Przed zakończeniem prac inspektorów NIK 99 proc. sprzętu komputerowego, zgromadzonego przez jego poprzedników w bazach materiałowych, zostało rozdysponowane. Minister obrony Bogdan Klich
Klich zaznaczył, że wyjaśnienia w sprawie rozdysponowywania sprzętu złożył mu jeszcze w ubiegłym roku Szef Inspektoratu Wsparcia Sił Zbrojnych gen. Zbigniew Tłok-Kosowski. - Wynikało z nich, że mamy do wyboru albo szybkie, można powiedzieć chaotyczne rozdysponowanie sprzętu, albo pedantyczne jego ewidencjonowanie, przygotowywanie i odpowiednią dystrybucję - powiedział.
NIK odpiera zarzuty
NIK odpiera zarzuty resortu. - Raport pod każdym względem jest rzetelny - powiedział PAP we wtorek rzecznik Najwyższej Izby Kontroli Paweł Biedziak. - Kontrola zobrazowała stan faktyczny. Wojsko posiadało zalegający sprzęt i nie miało odpowiednich procedur ani bazy informatycznej do jego właściwej dystrybucji - przypomniał.
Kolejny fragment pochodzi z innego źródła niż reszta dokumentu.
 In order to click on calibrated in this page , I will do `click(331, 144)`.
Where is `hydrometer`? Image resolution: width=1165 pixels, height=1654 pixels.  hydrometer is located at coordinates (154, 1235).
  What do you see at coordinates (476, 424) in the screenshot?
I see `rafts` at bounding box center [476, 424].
Jak podkreślił, raport NIK uwzględnia fakt, że wojsko zobowiązało się do naprawienia stanu rzeczy, a część procedur była wdrażana, co odnotowano na stronach - 14 i 15. - informacji.
Nowy sprzęt leżał, pracowali na starym
Z raportu Najwyższej Izby Kontroli wynika, że nierzetelnie planowano zakupy sprzętu, m.in. komputerów, drukarek, projektorów i innego oprzyrządowania, a żołnierze i urzędnicy MON pracowali na starych komputerach, podczas gdy nowszy sprzęt zalegał w wojskowych magazynach.
Według NIK, tylko w trzech skontrolowanych składnicach wojskowych przechowywano nieużywany sprzęt o wartości (według cen zakupu) ponad 27 mln zł. Najwięcej sprzętu - bo za kwotę ponad 25 mln zł - przechowywano w 9. Rejonowej Bazie Materiałowej. Tam też stwierdzono przypadek najdłuższego magazynowania zakupionego sprzętu - 12 lat. Średnio okres magazynowania wynosił blisko pół roku.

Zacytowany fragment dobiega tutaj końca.